With his remarkable sense of smell, Angus the springer spaniel is on a mission to track down the most common kind of hospital superbug called Clostridium difficile or C. diff, which is considered a “hazard level urgent.”
“Their sense of smell is above and beyond anything we can even comprehend,” dog trainer, Teresa Zurburg, told CBS News.
C. diff is caused by antibiotic use or contact with contaminated surfaces. It’s highly contagious and often deadly. It kills 15,000 people a year. And Angus can smell it.

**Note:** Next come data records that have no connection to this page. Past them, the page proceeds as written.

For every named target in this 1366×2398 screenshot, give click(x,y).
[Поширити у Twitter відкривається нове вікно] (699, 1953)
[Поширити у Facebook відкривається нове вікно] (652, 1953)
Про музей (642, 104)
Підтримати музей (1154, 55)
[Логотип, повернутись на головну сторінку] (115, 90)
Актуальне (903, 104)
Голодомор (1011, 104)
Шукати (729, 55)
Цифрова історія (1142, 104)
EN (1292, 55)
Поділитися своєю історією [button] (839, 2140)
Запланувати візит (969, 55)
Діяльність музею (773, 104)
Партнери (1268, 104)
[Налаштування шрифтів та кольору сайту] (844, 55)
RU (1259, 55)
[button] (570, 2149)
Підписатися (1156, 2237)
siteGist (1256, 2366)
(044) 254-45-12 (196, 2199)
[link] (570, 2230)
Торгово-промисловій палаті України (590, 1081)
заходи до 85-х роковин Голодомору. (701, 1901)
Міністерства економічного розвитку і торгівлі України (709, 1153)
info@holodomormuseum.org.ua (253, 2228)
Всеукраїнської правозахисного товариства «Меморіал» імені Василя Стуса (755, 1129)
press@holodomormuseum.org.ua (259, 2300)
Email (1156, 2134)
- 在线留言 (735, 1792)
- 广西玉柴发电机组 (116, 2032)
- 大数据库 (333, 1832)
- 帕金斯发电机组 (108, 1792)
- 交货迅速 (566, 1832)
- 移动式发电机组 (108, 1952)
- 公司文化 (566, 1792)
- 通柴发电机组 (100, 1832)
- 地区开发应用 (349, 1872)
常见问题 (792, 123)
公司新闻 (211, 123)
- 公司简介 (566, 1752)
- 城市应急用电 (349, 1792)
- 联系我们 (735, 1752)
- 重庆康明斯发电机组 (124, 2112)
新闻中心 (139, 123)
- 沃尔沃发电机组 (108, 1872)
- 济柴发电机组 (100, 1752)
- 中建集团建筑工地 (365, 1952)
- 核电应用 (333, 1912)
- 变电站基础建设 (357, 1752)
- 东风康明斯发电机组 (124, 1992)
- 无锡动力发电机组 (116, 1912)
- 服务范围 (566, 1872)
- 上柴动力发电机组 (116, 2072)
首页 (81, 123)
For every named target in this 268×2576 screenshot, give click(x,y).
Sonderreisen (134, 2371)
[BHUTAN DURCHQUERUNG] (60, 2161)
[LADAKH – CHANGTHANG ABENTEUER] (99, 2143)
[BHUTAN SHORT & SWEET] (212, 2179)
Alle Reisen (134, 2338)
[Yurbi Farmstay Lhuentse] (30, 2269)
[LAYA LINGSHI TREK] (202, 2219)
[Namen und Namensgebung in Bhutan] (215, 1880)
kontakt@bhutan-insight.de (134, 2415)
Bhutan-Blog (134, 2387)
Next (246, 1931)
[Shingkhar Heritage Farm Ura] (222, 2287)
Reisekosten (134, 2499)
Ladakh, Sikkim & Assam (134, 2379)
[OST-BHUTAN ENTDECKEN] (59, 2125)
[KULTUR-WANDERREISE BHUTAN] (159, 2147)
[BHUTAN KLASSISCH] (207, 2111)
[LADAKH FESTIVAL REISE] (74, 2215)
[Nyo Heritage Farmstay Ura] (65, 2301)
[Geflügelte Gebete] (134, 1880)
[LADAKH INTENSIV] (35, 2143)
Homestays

“It will always be present in your hospital, so what you’re trying to do is control it. That’s where Angus comes into play,” said Elizabeth Bryce of the Vancouver Coastal Health Infection Prevention and Control. “He’s trained to detect C. difficile in the environment. The advantage for us is, if he alerts on something, then what we can do is additional targeted cleaning and we’re going to couple it with our ultra-violet disinfection machines.”
Three years ago, Zurburg was training bomb and drug dogs when she contracted C. diff and nearly died. Her husband, a nurse at Vancouver General Hospital, suggested she try to train a dog to detect the superbug.
She did, and now this hospital’s program is among the first of its kind.
“They definitely thought it was out-of-the-box thinking. And it helped that Angus was kind of cute,” Zurburg said.
Zurburg brought Angus home when he was just 10 weeks old, and started training early. These days, when tested in rooms where the C. diff odors are hidden, his success rate is between 95 and 100 percent. He has passed all his certifications and will soon be working at Vancouver General full time.
Angus is Zurburg’s first C. diff sniffer, but not for long. His brother Dodger will be next, and Zurburg said she’s been getting inquiries from hospitals around the world.
”We’re happy to help anybody try and get their own C. Diff dog,” Zurburg said. “What we can use them for, it’s only limited by our imagination.”